> _Records shown_
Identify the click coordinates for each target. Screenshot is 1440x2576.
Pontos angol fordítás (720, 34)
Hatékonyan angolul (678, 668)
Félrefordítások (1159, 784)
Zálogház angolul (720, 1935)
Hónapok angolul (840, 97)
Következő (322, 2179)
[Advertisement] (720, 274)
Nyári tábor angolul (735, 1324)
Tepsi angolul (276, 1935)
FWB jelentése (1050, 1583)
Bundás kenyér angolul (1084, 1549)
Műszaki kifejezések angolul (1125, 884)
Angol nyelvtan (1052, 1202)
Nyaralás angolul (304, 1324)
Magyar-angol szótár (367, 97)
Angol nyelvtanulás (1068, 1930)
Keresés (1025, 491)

> _Activity_
Look at the entries above. Then set all of them down again exactly.

> _Task output_
Identify the click coordinates for each target. Screenshot is 1440x2576.
Pontos angol fordítás (720, 34)
Hatékonyan angolul (678, 668)
Félrefordítások (1159, 784)
Zálogház angolul (720, 1935)
Hónapok angolul (840, 97)
Következő (322, 2179)
[Advertisement] (720, 274)
Nyári tábor angolul (735, 1324)
Tepsi angolul (276, 1935)
FWB jelentése (1050, 1583)
Bundás kenyér angolul (1084, 1549)
Műszaki kifejezések angolul (1125, 884)
Angol nyelvtan (1052, 1202)
Nyaralás angolul (304, 1324)
Magyar-angol szótár (367, 97)
Angol nyelvtanulás (1068, 1930)
Keresés (1025, 491)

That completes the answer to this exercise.